The resurrection of Christ was of a wholly different category of reality from the resuscitation of Lazarus. Lazarus was given a temporary reprieve. He would later die again and return to the tomb. By contrast, Christ rose from the dead to a new and glorified life, never to die again. He rose from the dead to life in the Spirit.
In the moment of Christ’s death He breathed forth, handed over, His Spirit: tradidit Spiritum (John 19:30). His resurrection was the initial public release of His gift of the Holy Spirit. That giving of the Holy Spirit was seen again on Easter day when the Lord granted to the Apostles His own power to absolve sins.

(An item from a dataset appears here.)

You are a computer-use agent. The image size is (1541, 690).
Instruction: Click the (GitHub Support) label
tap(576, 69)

During the following Forty Days before the Ascension, the Lord Who is Spirit completed His general public revelation. Then at Pentecost the Holy Spirit was given definitively ad robur, for strengthening. The power of the resurrection was hurled outwards from Jerusalem, spreading Christ’s Gospel to the ends of the earth through the preaching of the Apostles.
The fuller elucidation of that preaching came years later in the inspired writing and editing of the New Testament. But the preaching came first, as it always should.

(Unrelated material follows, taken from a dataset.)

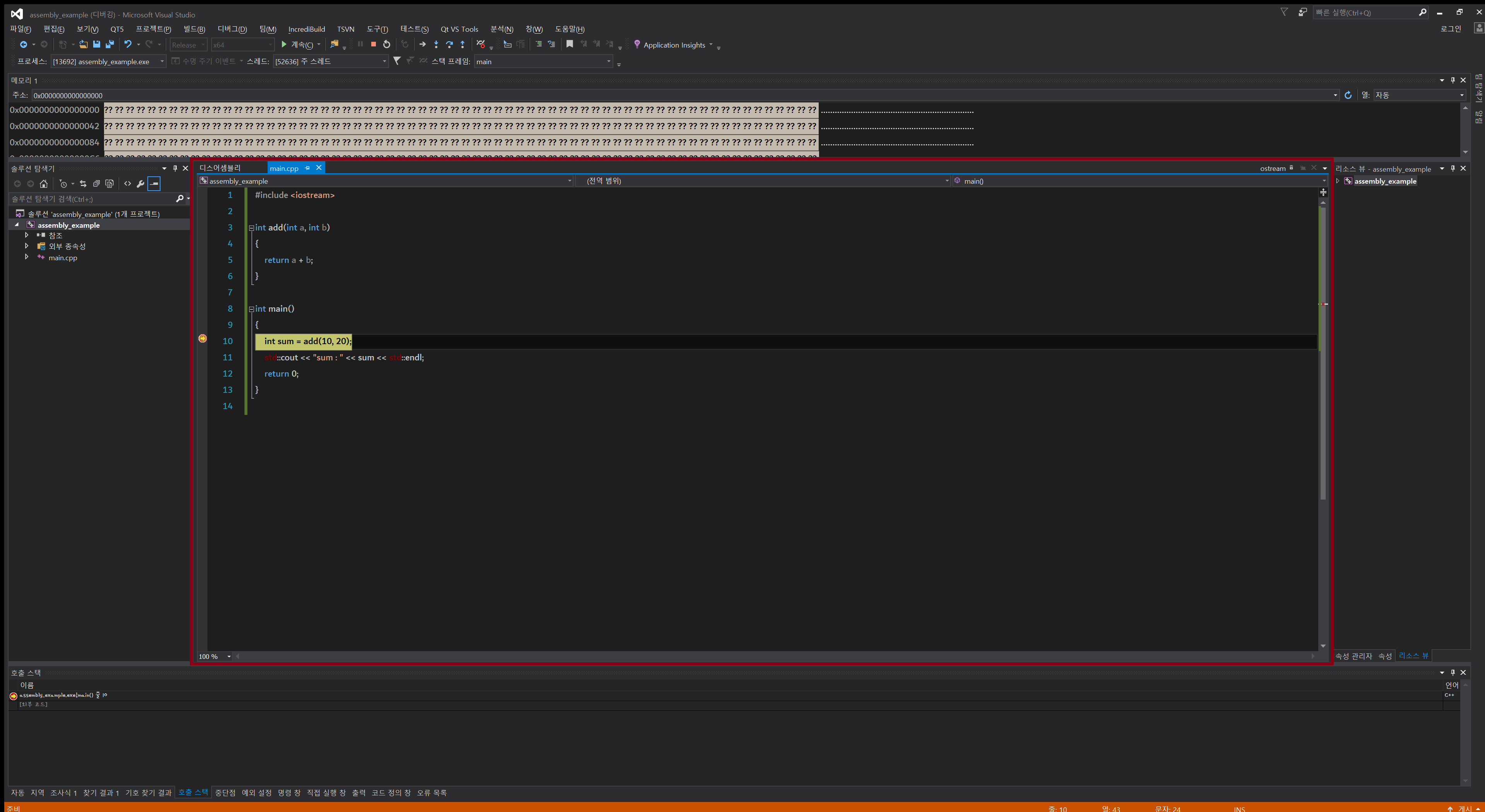Click the Step Into debug icon
The image size is (1485, 812).
pos(436,44)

If and when we ever stopped preaching the explicit truth about Jesus Christ, then it would hardly be surprizing if the mighty rushing wind and the contagious flame of the God the Holy Spirit seemed to be in decline, sometimes to the point of seeming to have degenerated into an embarrassed and furtive whisper.
We hear a lot about the Church being called to serve the world and work with the world. Yes indeed we are. But sadly that serving and working have often involved more whispering than preaching. In recent decades the results of so much whispering have not been spectacularly successful as regards evangelization.
The best way to serve the world, and work with the world, is to preach loud and clear the full Gospel truth about Jesus Christ the Son of God. Jesus is Lord. He is risen from the dead and He is Lord.
The Apostles did not whisper. They proclaimed and they evangelized. They did not concentrate on preaching to the converted. They did the opposite. They concentrated on preaching to the unconverted. They made converts. They did their job.